> STATED EXERCISE
Convert the lines below into a numbered list, omitting blank lines and leaving out the pictures.

----

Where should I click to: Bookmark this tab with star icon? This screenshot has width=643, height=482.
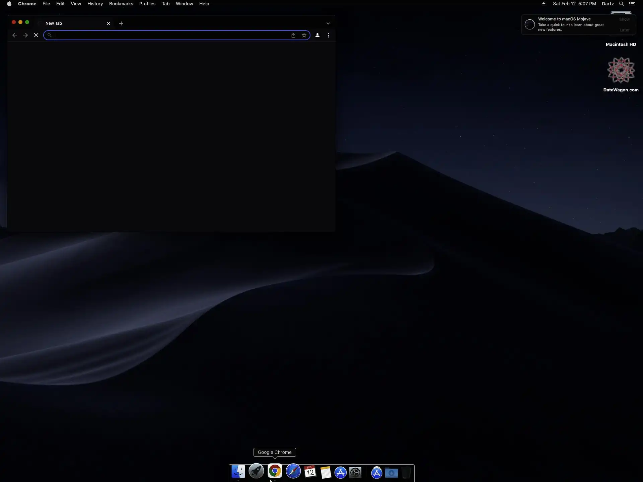pos(304,35)
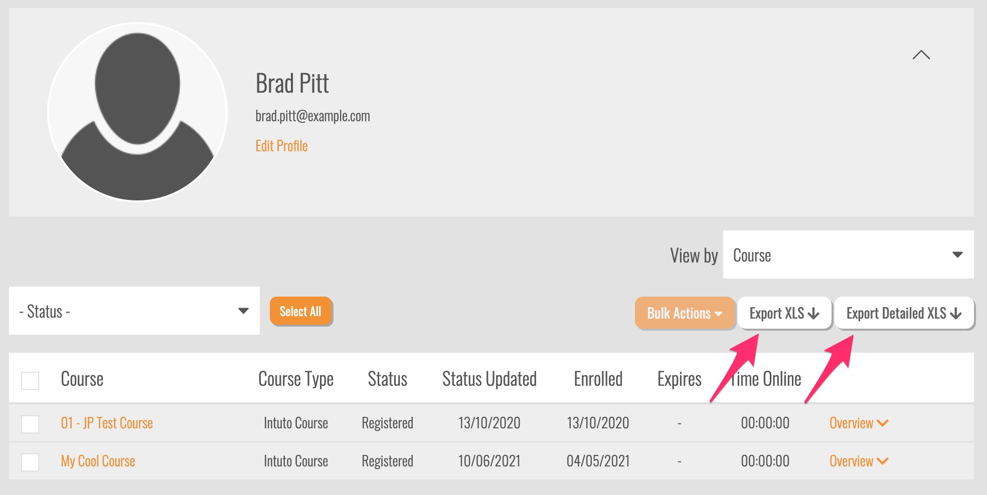Sort by the Course column header

pos(82,379)
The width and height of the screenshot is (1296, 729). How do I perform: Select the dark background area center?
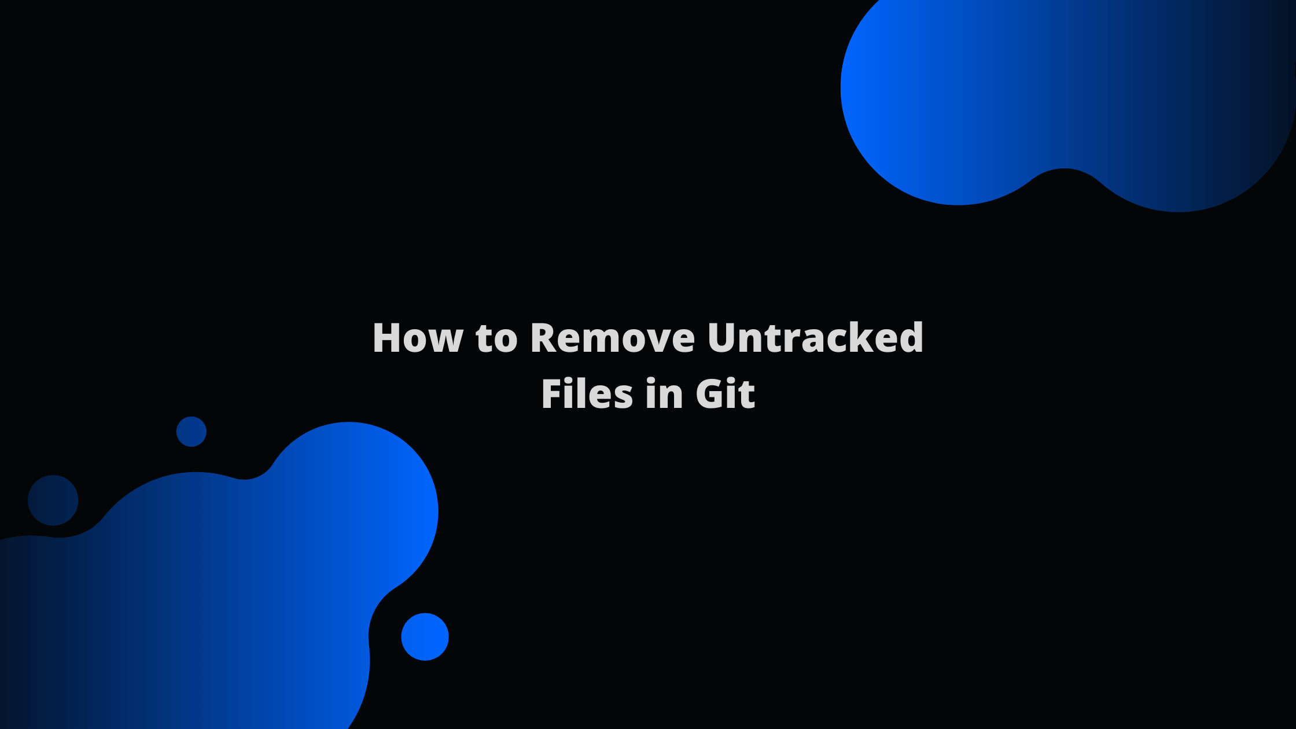[x=648, y=365]
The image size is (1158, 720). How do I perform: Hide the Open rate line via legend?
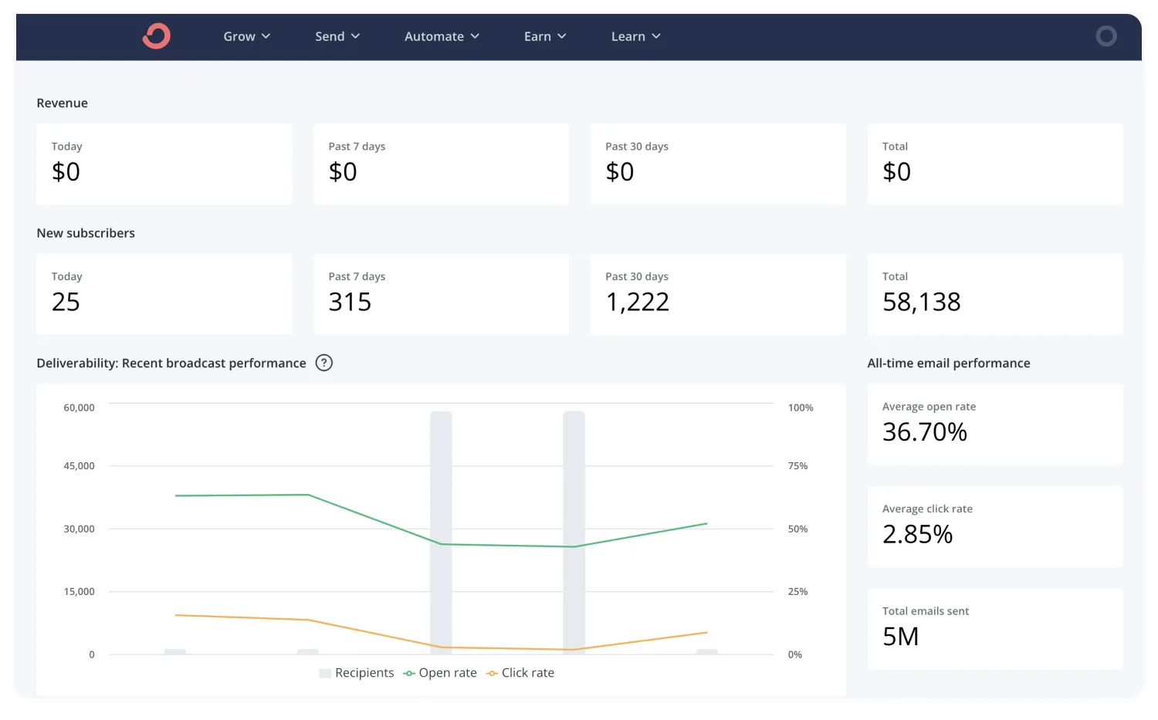coord(440,673)
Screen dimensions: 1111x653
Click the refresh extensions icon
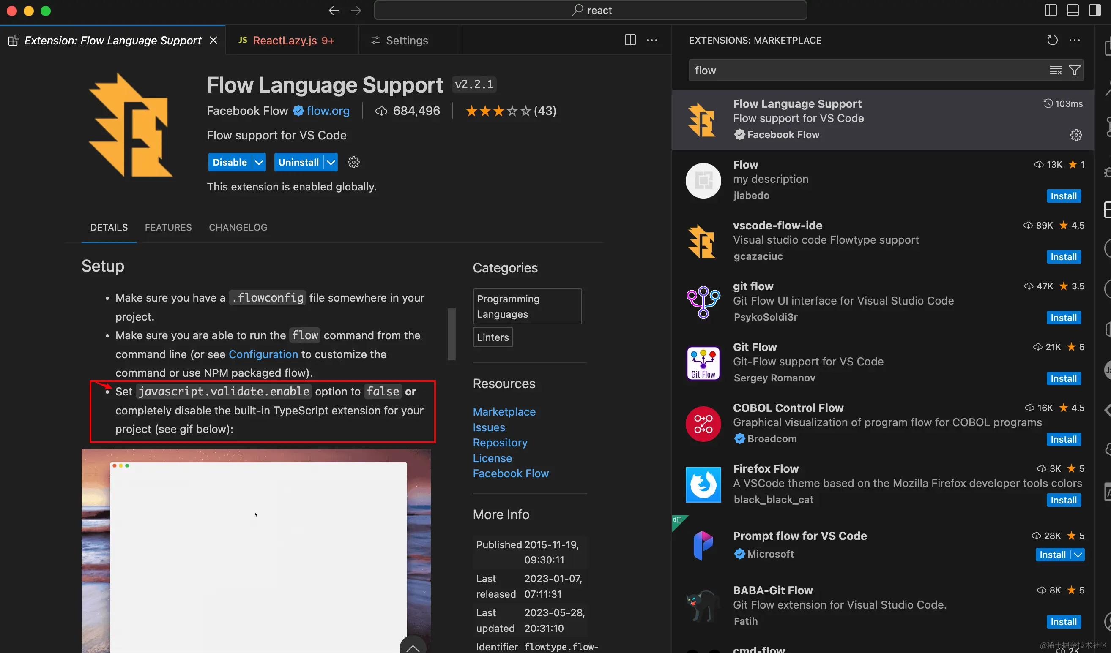pos(1052,40)
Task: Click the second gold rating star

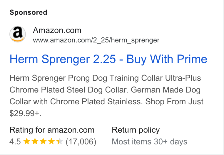Action: click(x=35, y=141)
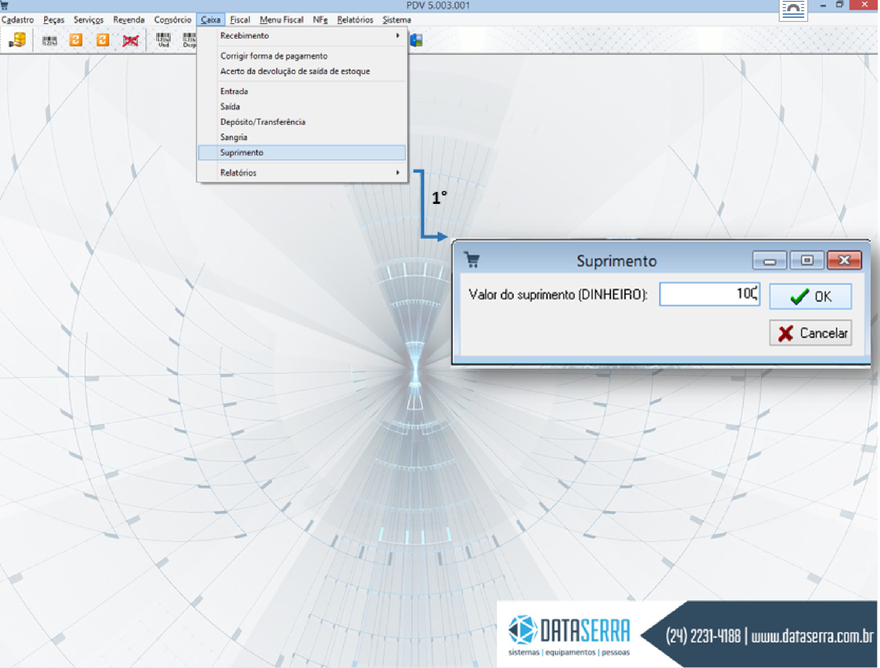Open the Fiscal menu
Viewport: 880px width, 668px height.
(x=240, y=20)
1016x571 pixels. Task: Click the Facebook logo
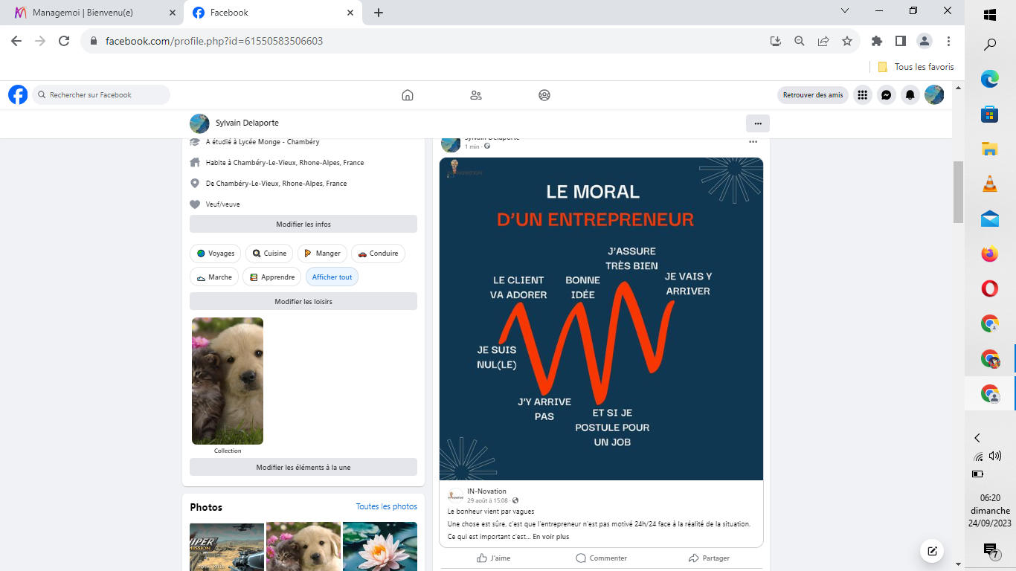point(18,95)
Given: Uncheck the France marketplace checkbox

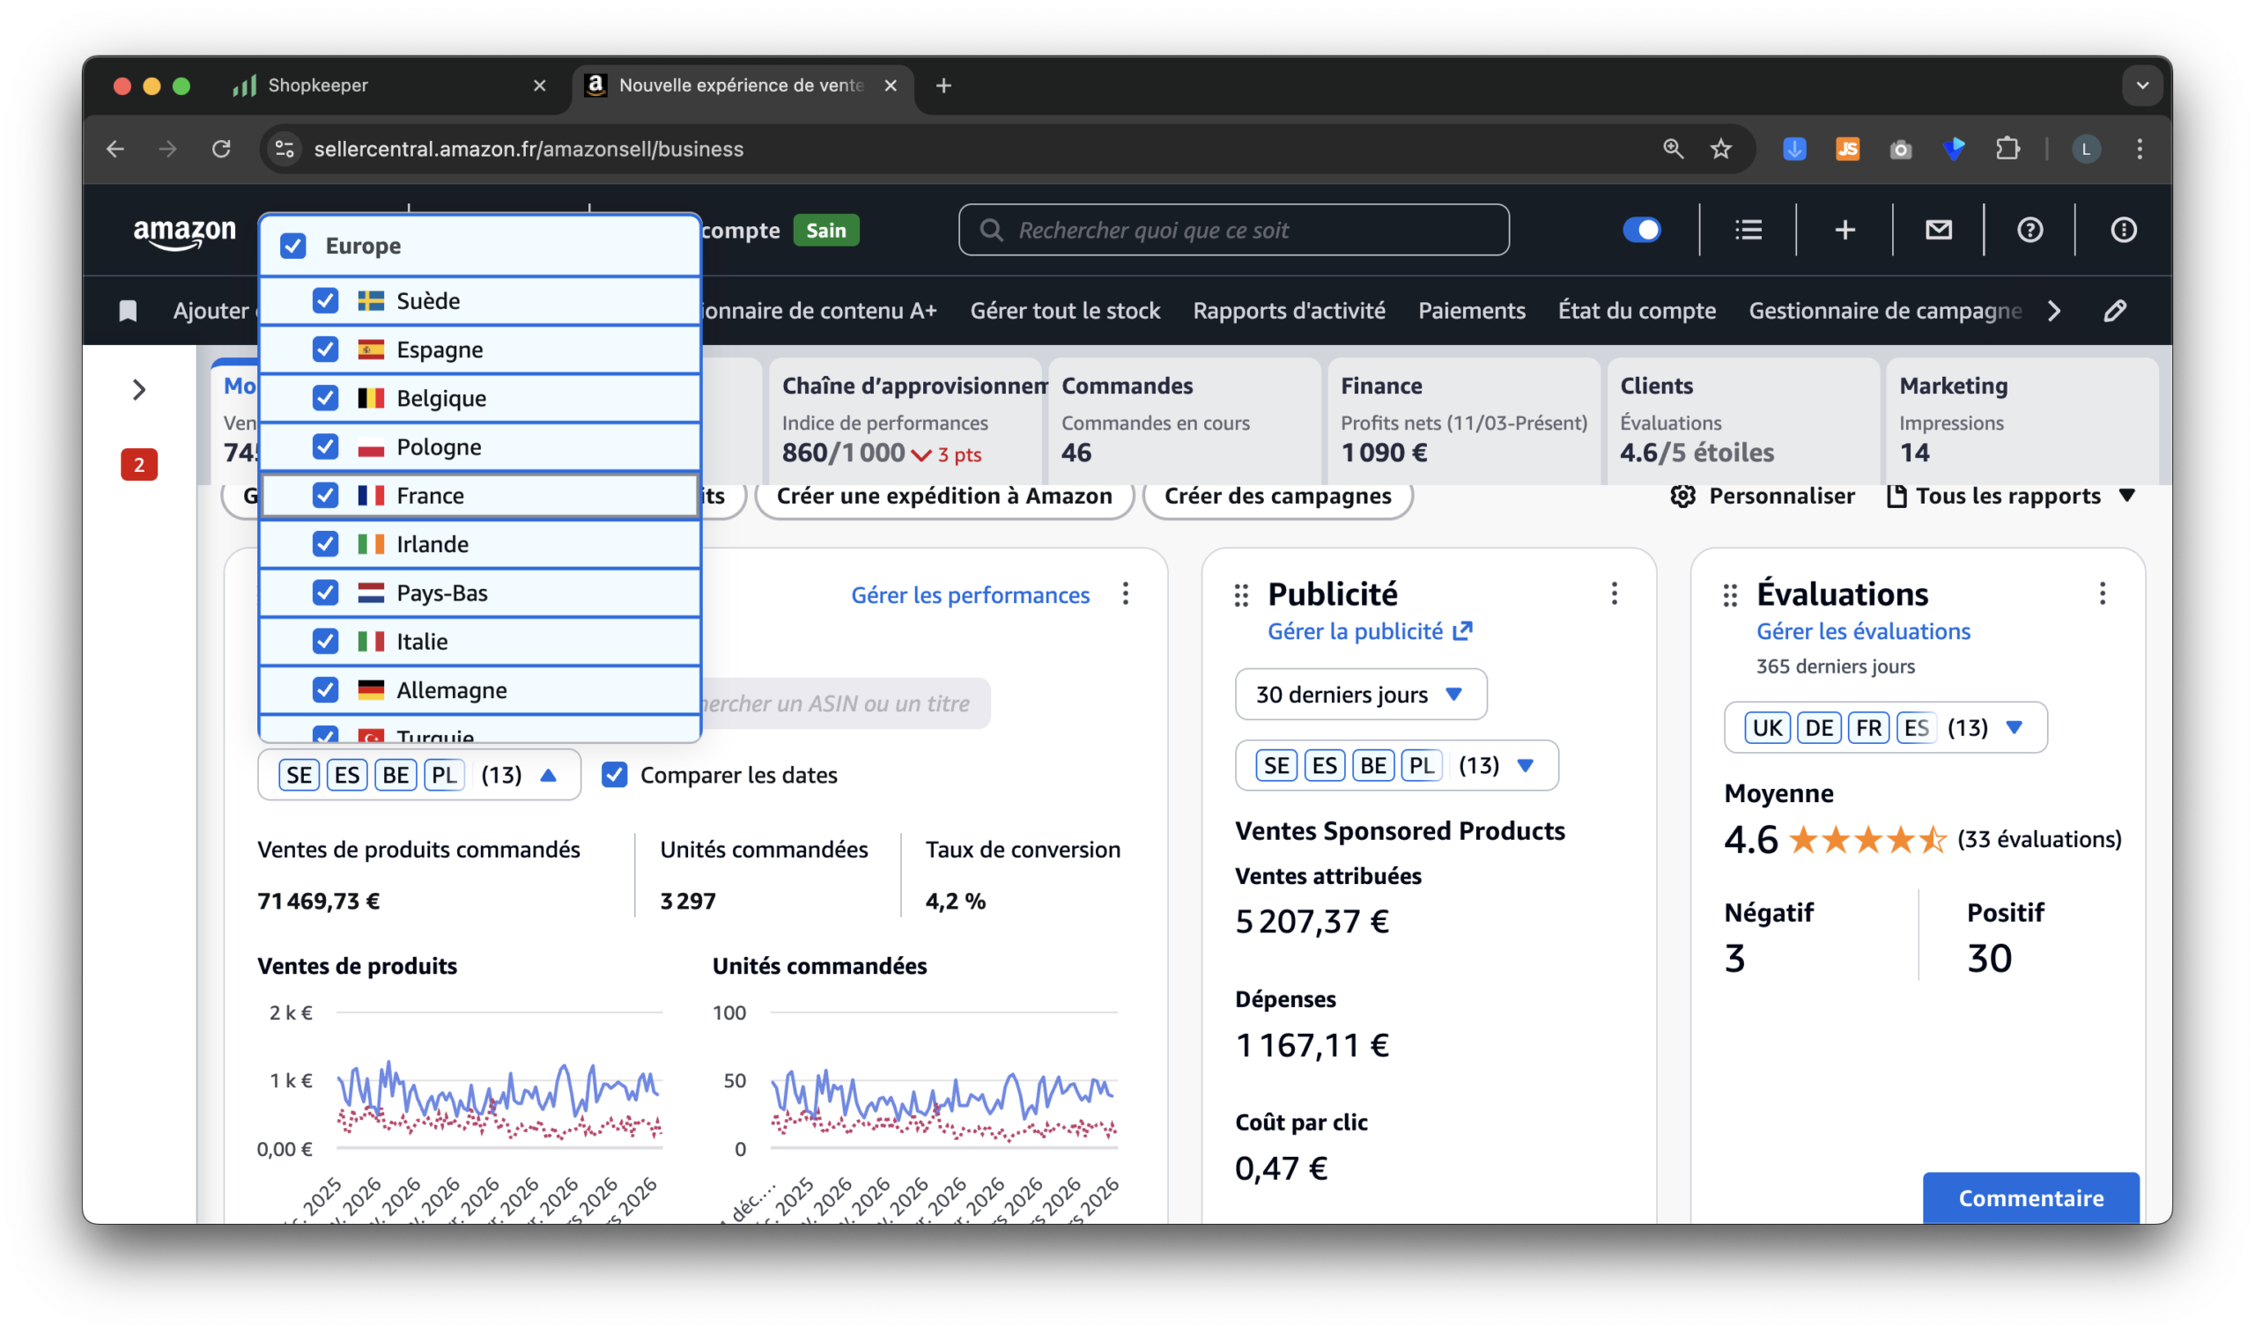Looking at the screenshot, I should [x=325, y=495].
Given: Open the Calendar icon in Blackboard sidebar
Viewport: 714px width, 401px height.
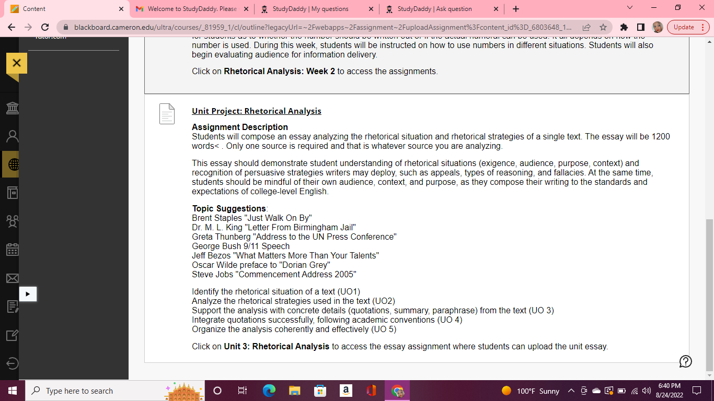Looking at the screenshot, I should pos(11,250).
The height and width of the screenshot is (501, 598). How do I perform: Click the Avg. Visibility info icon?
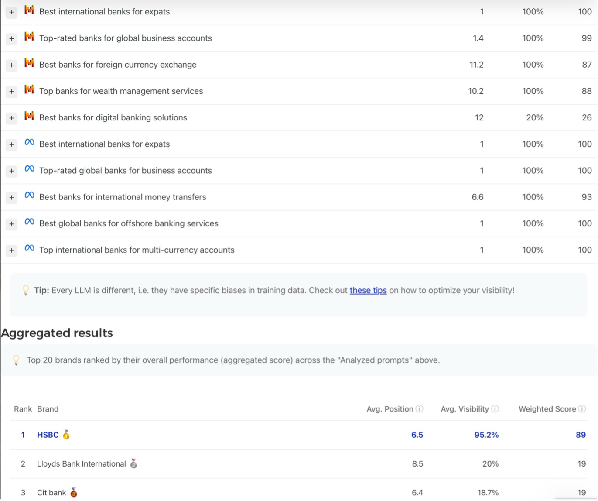(x=495, y=409)
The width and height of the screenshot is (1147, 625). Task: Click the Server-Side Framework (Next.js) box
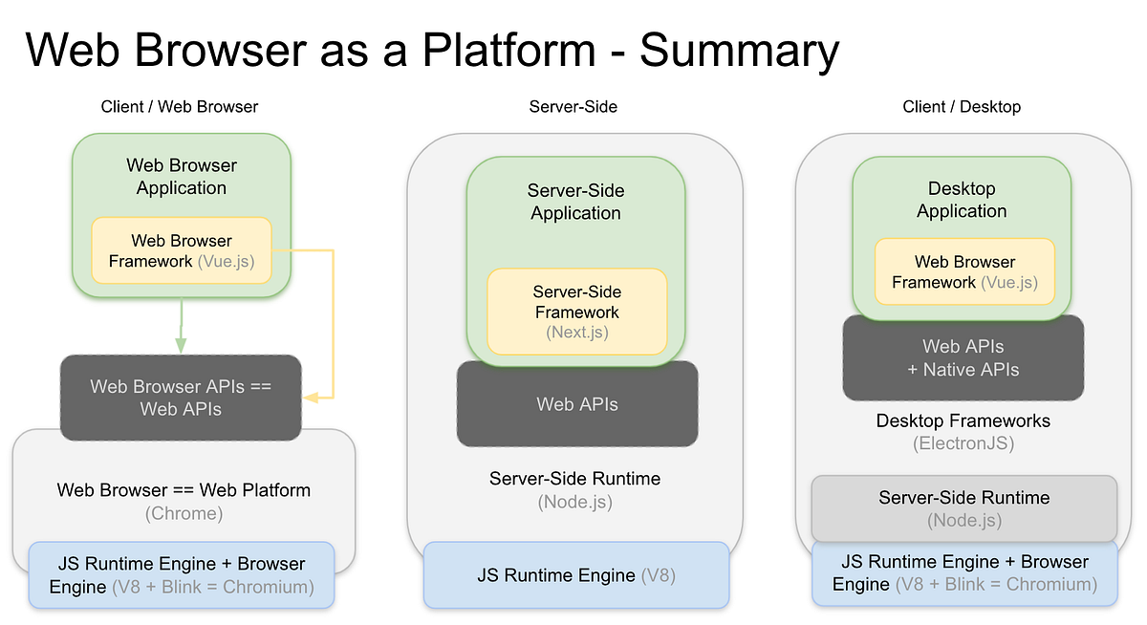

----

> RESULT FOR THIS EXERCISE
1. Where should I click to: Bookmark this tab with star icon? This screenshot has width=643, height=482.
2. pos(304,35)
3. Sort by the Course column header
4. pos(82,379)
5. The width and height of the screenshot is (1296, 729). How do I perform: Select the dark background area center?
6. [x=648, y=365]
7. The image size is (1158, 720). How do I perform: Hide the Open rate line via legend?
8. coord(440,673)
9. Screen dimensions: 1111x653
10. Click the refresh extensions icon
11. pos(1052,40)
12. Task: Click the second gold rating star
13. Action: click(x=35, y=141)
14. Open the Fiscal menu
15. Viewport: 880px width, 668px height.
16. (x=240, y=20)
17. 1016x571 pixels. Task: Click the Facebook logo
18. point(18,95)
19. Given: Uncheck the France marketplace checkbox
20. Looking at the screenshot, I should [x=325, y=495].
21. Given: Open the Calendar icon in Blackboard sidebar
22. Viewport: 714px width, 401px height.
23. Looking at the screenshot, I should pos(11,250).
24. The height and width of the screenshot is (501, 598). How do I perform: Click the Avg. Visibility info icon?
25. (x=495, y=409)
26. The width and height of the screenshot is (1147, 625). Task: Click the Server-Side Framework (Next.js) box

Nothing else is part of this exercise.